** begin Input for this task **

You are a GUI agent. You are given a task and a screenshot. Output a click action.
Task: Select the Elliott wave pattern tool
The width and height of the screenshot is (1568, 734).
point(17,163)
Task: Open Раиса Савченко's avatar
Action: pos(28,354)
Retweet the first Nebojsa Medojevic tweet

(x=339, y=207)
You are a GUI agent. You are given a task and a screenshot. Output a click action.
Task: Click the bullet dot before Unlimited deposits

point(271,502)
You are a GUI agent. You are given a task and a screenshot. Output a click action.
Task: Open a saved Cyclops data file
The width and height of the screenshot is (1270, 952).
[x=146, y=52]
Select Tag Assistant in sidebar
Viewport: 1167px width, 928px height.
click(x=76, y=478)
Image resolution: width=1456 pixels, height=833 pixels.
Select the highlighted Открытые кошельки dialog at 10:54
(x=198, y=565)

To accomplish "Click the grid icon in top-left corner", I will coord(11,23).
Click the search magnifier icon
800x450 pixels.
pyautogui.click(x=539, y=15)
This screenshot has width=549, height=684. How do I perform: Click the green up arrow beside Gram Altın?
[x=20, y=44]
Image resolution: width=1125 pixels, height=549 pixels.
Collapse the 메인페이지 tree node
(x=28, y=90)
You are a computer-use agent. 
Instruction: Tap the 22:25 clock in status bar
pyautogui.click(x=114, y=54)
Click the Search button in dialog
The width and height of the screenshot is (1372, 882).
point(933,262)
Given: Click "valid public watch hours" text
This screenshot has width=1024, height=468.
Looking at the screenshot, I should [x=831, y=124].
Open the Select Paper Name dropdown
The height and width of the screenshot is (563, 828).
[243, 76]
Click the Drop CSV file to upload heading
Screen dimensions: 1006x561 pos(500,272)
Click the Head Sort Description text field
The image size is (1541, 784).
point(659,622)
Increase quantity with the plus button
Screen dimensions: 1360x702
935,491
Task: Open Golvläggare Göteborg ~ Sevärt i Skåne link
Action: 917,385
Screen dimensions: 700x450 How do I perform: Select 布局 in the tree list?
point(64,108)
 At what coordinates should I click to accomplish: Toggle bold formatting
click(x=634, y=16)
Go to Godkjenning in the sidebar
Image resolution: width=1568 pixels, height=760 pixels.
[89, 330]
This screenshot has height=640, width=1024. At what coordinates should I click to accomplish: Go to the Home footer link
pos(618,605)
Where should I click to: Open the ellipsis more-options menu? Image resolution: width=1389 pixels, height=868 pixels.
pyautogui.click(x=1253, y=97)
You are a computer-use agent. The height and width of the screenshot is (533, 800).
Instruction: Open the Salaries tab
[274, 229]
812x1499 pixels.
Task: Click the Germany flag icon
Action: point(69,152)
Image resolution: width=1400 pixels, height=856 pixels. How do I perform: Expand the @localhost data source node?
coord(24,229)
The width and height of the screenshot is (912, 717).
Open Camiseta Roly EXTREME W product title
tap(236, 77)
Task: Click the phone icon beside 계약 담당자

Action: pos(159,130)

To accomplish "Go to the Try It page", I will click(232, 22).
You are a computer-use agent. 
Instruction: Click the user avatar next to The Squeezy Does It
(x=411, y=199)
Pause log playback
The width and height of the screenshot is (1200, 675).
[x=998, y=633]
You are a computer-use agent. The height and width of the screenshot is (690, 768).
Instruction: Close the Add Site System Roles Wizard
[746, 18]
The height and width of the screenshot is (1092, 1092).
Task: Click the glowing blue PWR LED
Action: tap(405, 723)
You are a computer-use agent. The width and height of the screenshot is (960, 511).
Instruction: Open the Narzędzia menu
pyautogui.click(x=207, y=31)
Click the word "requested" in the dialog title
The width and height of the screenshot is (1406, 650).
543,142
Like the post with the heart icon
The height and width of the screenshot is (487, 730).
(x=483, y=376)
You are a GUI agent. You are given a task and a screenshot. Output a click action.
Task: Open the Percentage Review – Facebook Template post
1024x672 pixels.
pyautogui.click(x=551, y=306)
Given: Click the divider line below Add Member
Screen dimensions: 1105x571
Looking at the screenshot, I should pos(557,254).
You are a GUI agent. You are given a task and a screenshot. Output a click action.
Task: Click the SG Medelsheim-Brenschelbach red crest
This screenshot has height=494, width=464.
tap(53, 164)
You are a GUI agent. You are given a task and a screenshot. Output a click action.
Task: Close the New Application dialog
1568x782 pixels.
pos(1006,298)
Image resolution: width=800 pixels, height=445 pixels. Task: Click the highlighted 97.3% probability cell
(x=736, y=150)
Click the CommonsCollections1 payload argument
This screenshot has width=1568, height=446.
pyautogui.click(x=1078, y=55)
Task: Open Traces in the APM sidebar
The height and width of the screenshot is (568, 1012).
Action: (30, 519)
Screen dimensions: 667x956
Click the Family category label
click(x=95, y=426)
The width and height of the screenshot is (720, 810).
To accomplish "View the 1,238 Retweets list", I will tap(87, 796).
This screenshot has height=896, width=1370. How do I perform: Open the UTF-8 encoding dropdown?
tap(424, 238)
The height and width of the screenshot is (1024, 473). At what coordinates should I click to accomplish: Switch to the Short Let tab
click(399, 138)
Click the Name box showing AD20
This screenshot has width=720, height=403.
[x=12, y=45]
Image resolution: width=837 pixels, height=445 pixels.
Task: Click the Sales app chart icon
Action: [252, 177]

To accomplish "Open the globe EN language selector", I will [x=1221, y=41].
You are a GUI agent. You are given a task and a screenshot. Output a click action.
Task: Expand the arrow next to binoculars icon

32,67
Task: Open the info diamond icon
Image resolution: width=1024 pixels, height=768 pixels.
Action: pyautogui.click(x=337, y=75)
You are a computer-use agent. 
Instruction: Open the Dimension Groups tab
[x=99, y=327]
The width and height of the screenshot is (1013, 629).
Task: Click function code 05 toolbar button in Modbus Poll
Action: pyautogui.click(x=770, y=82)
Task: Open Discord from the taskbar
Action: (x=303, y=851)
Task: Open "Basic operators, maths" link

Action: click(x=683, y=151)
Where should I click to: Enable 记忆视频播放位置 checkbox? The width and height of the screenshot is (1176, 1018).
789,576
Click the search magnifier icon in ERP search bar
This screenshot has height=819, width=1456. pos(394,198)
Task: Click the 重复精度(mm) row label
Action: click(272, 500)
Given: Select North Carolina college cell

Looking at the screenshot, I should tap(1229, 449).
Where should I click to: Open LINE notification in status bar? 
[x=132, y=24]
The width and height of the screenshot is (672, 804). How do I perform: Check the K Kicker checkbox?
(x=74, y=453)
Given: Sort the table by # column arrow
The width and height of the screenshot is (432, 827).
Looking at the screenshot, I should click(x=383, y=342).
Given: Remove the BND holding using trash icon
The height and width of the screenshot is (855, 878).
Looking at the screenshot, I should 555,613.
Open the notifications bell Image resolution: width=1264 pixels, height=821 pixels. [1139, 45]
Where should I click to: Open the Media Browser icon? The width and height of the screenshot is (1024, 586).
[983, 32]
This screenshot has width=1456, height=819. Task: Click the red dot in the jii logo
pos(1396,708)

** end Input for this task **

_Task directions_
Swap each "GUI agent" in the entries for "screen assistant", then give all the entries again with nothing else changed.

_Full answer_
You are a screen assistant. You are given a task and a screenshot. Output a click action.
Task: Select the Elliott wave pattern tool
The width and height of the screenshot is (1568, 734).
point(17,163)
Task: Open Раиса Савченко's avatar
Action: pos(28,354)
Retweet the first Nebojsa Medojevic tweet

(x=339, y=207)
You are a screen assistant. You are given a task and a screenshot. Output a click action.
Task: Click the bullet dot before Unlimited deposits

point(271,502)
You are a screen assistant. You are given a task and a screenshot. Output a click action.
Task: Open a saved Cyclops data file
The width and height of the screenshot is (1270, 952).
[x=146, y=52]
Select Tag Assistant in sidebar
Viewport: 1167px width, 928px height.
click(x=76, y=478)
Image resolution: width=1456 pixels, height=833 pixels.
Select the highlighted Открытые кошельки dialog at 10:54
(x=198, y=565)

To accomplish "Click the grid icon in top-left corner", I will coord(11,23).
Click the search magnifier icon
800x450 pixels.
pyautogui.click(x=539, y=15)
This screenshot has width=549, height=684. How do I perform: Click the green up arrow beside Gram Altın?
[x=20, y=44]
Image resolution: width=1125 pixels, height=549 pixels.
Collapse the 메인페이지 tree node
(x=28, y=90)
You are a computer-use agent. 
Instruction: Tap the 22:25 clock in status bar
pyautogui.click(x=114, y=54)
Click the Search button in dialog
The width and height of the screenshot is (1372, 882).
point(933,262)
Given: Click "valid public watch hours" text
This screenshot has width=1024, height=468.
Looking at the screenshot, I should [x=831, y=124].
Open the Select Paper Name dropdown
The height and width of the screenshot is (563, 828).
[243, 76]
Click the Drop CSV file to upload heading
Screen dimensions: 1006x561 pos(500,272)
Click the Head Sort Description text field
The image size is (1541, 784).
point(659,622)
Increase quantity with the plus button
Screen dimensions: 1360x702
935,491
Task: Open Golvläggare Göteborg ~ Sevärt i Skåne link
Action: 917,385
Screen dimensions: 700x450 How do I perform: Select 布局 in the tree list?
point(64,108)
 At what coordinates should I click to accomplish: Toggle bold formatting
click(x=634, y=16)
Go to Godkjenning in the sidebar
Image resolution: width=1568 pixels, height=760 pixels.
[89, 330]
This screenshot has height=640, width=1024. At what coordinates should I click to accomplish: Go to the Home footer link
pos(618,605)
Where should I click to: Open the ellipsis more-options menu? Image resolution: width=1389 pixels, height=868 pixels.
pyautogui.click(x=1253, y=97)
You are a computer-use agent. The height and width of the screenshot is (533, 800).
Instruction: Open the Salaries tab
[274, 229]
812x1499 pixels.
Task: Click the Germany flag icon
Action: point(69,152)
Image resolution: width=1400 pixels, height=856 pixels. How do I perform: Expand the @localhost data source node?
coord(24,229)
The width and height of the screenshot is (912, 717).
Open Camiseta Roly EXTREME W product title
tap(236, 77)
Task: Click the phone icon beside 계약 담당자

Action: pos(159,130)

To accomplish "Go to the Try It page", I will click(232, 22).
You are a computer-use agent. 
Instruction: Click the user avatar next to The Squeezy Does It
(x=411, y=199)
Pause log playback
The width and height of the screenshot is (1200, 675).
[x=998, y=633]
You are a computer-use agent. The height and width of the screenshot is (690, 768).
Instruction: Close the Add Site System Roles Wizard
[746, 18]
The height and width of the screenshot is (1092, 1092).
Task: Click the glowing blue PWR LED
Action: tap(405, 723)
You are a computer-use agent. The width and height of the screenshot is (960, 511).
Instruction: Open the Narzędzia menu
pyautogui.click(x=207, y=31)
Click the word "requested" in the dialog title
The width and height of the screenshot is (1406, 650).
543,142
Like the post with the heart icon
The height and width of the screenshot is (487, 730).
(x=483, y=376)
You are a screen assistant. You are given a task and a screenshot. Output a click action.
Task: Open the Percentage Review – Facebook Template post
1024x672 pixels.
pyautogui.click(x=551, y=306)
Given: Click the divider line below Add Member
Screen dimensions: 1105x571
Looking at the screenshot, I should pos(557,254).
You are a screen assistant. You are given a task and a screenshot. Output a click action.
Task: Click the SG Medelsheim-Brenschelbach red crest
This screenshot has height=494, width=464.
tap(53, 164)
You are a screen assistant. You are given a task and a screenshot. Output a click action.
Task: Close the New Application dialog
1568x782 pixels.
pos(1006,298)
Image resolution: width=800 pixels, height=445 pixels. Task: Click the highlighted 97.3% probability cell
(x=736, y=150)
Click the CommonsCollections1 payload argument
This screenshot has width=1568, height=446.
pyautogui.click(x=1078, y=55)
Task: Open Traces in the APM sidebar
The height and width of the screenshot is (568, 1012).
Action: (30, 519)
Screen dimensions: 667x956
Click the Family category label
click(x=95, y=426)
The width and height of the screenshot is (720, 810).
To accomplish "View the 1,238 Retweets list", I will tap(87, 796).
This screenshot has height=896, width=1370. How do I perform: Open the UTF-8 encoding dropdown?
tap(424, 238)
The height and width of the screenshot is (1024, 473). At what coordinates should I click to accomplish: Switch to the Short Let tab
click(399, 138)
Click the Name box showing AD20
This screenshot has width=720, height=403.
[x=12, y=45]
Image resolution: width=837 pixels, height=445 pixels.
Task: Click the Sales app chart icon
Action: [252, 177]

To accomplish "Open the globe EN language selector", I will [x=1221, y=41].
You are a screen assistant. You are given a task and a screenshot. Output a click action.
Task: Expand the arrow next to binoculars icon

32,67
Task: Open the info diamond icon
Image resolution: width=1024 pixels, height=768 pixels.
Action: pyautogui.click(x=337, y=75)
You are a computer-use agent. 
Instruction: Open the Dimension Groups tab
[x=99, y=327]
The width and height of the screenshot is (1013, 629).
Task: Click function code 05 toolbar button in Modbus Poll
Action: pyautogui.click(x=770, y=82)
Task: Open Discord from the taskbar
Action: (x=303, y=851)
Task: Open "Basic operators, maths" link

Action: click(x=683, y=151)
Where should I click to: Enable 记忆视频播放位置 checkbox? The width and height of the screenshot is (1176, 1018).
789,576
Click the search magnifier icon in ERP search bar
This screenshot has height=819, width=1456. pos(394,198)
Task: Click the 重复精度(mm) row label
Action: click(272, 500)
Given: Select North Carolina college cell

Looking at the screenshot, I should tap(1229, 449).
Where should I click to: Open LINE notification in status bar? 
[x=132, y=24]
The width and height of the screenshot is (672, 804). How do I perform: Check the K Kicker checkbox?
(x=74, y=453)
Given: Sort the table by # column arrow
The width and height of the screenshot is (432, 827).
Looking at the screenshot, I should click(x=383, y=342).
Given: Remove the BND holding using trash icon
The height and width of the screenshot is (855, 878).
Looking at the screenshot, I should 555,613.
Open the notifications bell Image resolution: width=1264 pixels, height=821 pixels. [1139, 45]
Where should I click to: Open the Media Browser icon? The width and height of the screenshot is (1024, 586).
[983, 32]
This screenshot has width=1456, height=819. Task: Click the red dot in the jii logo
pos(1396,708)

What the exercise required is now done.